I’m learning to trust my Father. As I leave the thicket, I want to be hear my Shepherd’s voice and follow him wherever he leads, whenever he leads, and to whatever he leads. I would appreciate your prayers.

Blast From the Past: The Cave

This was first published eight years ago when I was going through some things.

Papa! Papa! Where am I?

How did I get here? It’s so dark. I can’t see a thing!
I remember walking along the path with my friends. Next thing I know I’m waking up here in the dark. I think I remember the path passing near the entrance of a cave. Is that where I am?

How do you feel?

Everything hurts. I feel like I got hit by a truck. Now I remember. We were walking along when I was hit by something. Who would have done something like this?

An Enemy has done this.

Papa, it hurts so bad! I don’t understand! I’m all alone here in the darkness and I feel like everyone has abandoned me!
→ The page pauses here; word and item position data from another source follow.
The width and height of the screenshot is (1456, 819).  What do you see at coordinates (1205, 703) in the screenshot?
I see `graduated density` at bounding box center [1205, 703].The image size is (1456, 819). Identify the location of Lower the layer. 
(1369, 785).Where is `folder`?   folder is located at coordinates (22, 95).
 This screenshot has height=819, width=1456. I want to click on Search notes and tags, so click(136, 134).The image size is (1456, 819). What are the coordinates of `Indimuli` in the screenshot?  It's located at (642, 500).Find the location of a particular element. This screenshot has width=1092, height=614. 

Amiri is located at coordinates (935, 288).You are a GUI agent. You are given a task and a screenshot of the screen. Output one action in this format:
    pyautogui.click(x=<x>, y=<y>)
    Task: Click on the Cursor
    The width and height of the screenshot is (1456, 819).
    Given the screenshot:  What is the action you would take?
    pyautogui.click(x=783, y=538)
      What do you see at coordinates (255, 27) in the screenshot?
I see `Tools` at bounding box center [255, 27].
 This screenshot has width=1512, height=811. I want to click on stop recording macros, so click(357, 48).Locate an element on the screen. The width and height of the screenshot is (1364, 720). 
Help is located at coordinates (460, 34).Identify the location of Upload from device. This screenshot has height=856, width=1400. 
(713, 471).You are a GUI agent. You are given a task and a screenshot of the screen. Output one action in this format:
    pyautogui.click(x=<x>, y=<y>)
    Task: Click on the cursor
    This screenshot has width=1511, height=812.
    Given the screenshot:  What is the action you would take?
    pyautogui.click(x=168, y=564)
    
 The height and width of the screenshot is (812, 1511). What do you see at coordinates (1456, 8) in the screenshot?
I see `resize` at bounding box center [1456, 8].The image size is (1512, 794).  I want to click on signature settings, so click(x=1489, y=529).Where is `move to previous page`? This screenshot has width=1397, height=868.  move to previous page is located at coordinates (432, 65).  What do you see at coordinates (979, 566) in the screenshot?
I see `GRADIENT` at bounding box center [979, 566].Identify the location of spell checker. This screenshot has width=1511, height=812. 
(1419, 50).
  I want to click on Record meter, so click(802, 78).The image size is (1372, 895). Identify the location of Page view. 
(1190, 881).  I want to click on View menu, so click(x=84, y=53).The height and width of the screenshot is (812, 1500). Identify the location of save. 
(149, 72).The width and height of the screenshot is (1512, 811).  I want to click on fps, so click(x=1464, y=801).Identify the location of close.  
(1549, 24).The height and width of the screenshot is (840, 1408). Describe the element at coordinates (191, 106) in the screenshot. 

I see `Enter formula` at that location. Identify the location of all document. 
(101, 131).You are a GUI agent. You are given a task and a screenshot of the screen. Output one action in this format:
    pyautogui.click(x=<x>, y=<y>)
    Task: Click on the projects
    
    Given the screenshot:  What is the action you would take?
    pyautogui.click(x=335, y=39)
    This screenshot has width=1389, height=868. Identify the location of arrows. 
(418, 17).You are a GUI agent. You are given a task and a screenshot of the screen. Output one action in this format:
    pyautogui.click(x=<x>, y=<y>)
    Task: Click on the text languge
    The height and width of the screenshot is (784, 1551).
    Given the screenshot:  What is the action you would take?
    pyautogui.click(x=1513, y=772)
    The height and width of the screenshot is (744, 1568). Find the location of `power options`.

You are not alone. Your most trusted long time companion is near, waiting for you. I am here.

How did this happen? Everything seemed good. There was some loose rock on the path at times, and there were some places where part of the path had washed away. but I thought we had gotten past them. I thought this part of the journey was going well. I thought we were together.

Papa?

I’m broken. I feel like I can’t move. I’m afraid to try because I can’t see and I don’t know if it’s safe. I don’t know what to do!

Do you remember the time you spent in the desert learning to trust me rather than what you expected me to do?

Yes, I do. That was hard.

You still have more to learn.

Does it have to be so painful? I’d rather lose a job again than feel so hurt and rejected!

Papa, what do I do?

Stay here for awhile. Don’t move. I know it’s dark and you’re scared, but I’m here with you. You are broken, but my love will heal you. You are safe here. Learn again to trust me. No matter what.

When the time comes, I will lead you out of this place, and you and the person who truly loves you will continue on in your journey with me.

Papa, help me! I have no strength.

I know. I am your strength. I love you, son.